Modelling epigenetic feedback in gene regulatory network consisting of three mutually inhibiting transcription factors

Regulatory biochemical networks demonstrate different levels of control - transcriptional, translational, protein activity and epigenetic. Toggle triad is a network motif consisting of three mutually repressing transcription factors each driving a distinct cell fate. We have previously demonstrated underlying multistability in a toggle triad: it can give rise to six states in total, three of which are 'single positive' (A high, B low, C low; A low, B high, C low; and A low, B low, C high) and three 'double positive' (A high, B high, C low; A high, B low, C high; and A low, B high, C high), which can be mapped on to Th1, Th2, Th17 and hybrid Th1/Th2, Th1/Th17 and Th2/Th17 states in CD4+ T cell differentiation.

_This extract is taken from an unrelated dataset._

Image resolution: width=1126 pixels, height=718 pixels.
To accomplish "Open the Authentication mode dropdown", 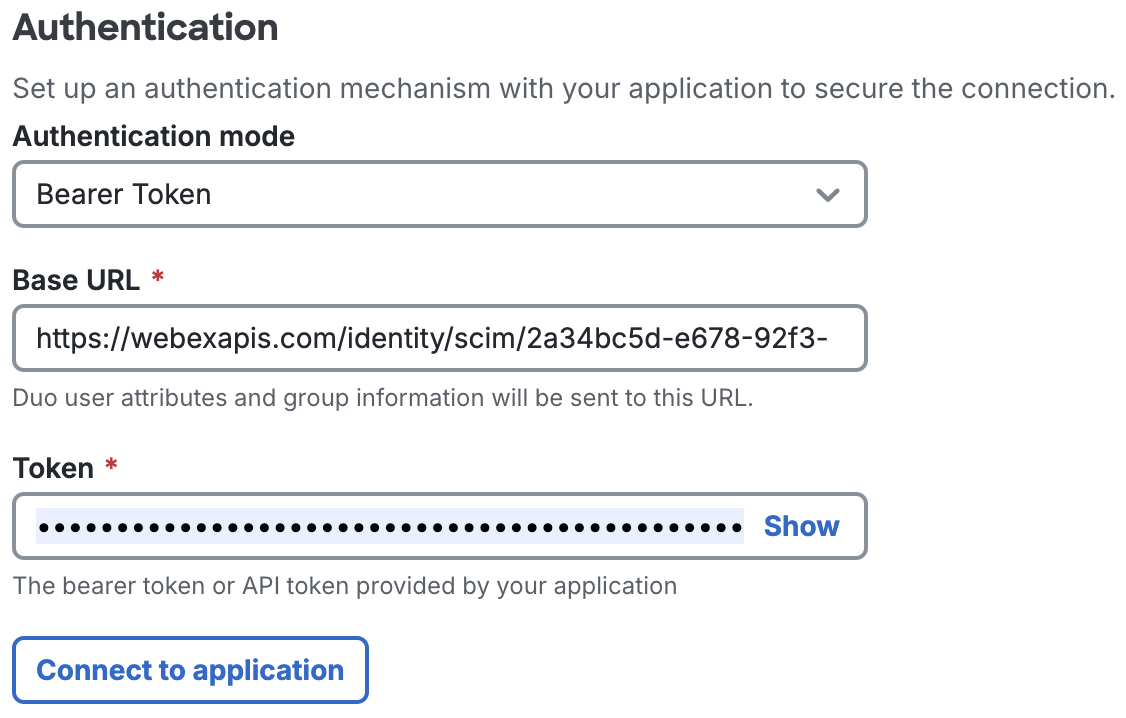I will [439, 194].
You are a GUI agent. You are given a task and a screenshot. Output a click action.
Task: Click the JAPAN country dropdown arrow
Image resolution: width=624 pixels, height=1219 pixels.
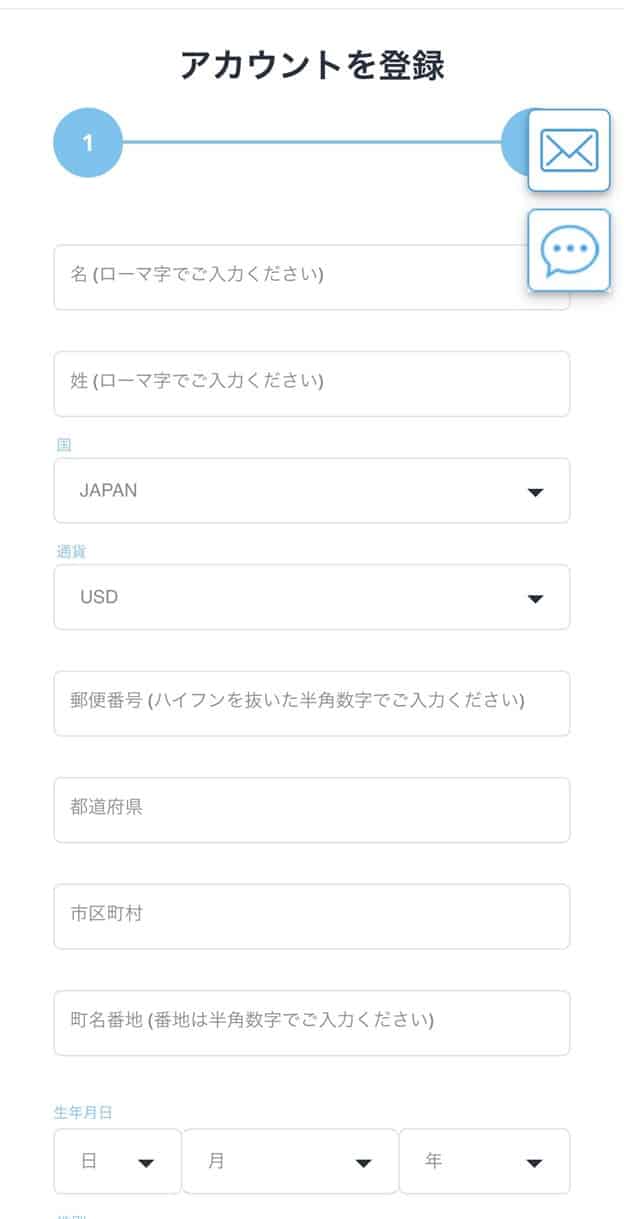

Here, we incorporated epigenetic feedback mechanism into the previously developed gene regulatory model for a toggle triad to study the stability of the various phenotypes of the motif identified previously and investigate the dynamics of irreversibility of cell-fate decisions as a function of epigenetic feedback incorporated on different links in the network. Our results offer insights into cell-fate decision-making vs. cell-fate commitment for a multistable network and helps understand plasticity and stability of different T-helper states.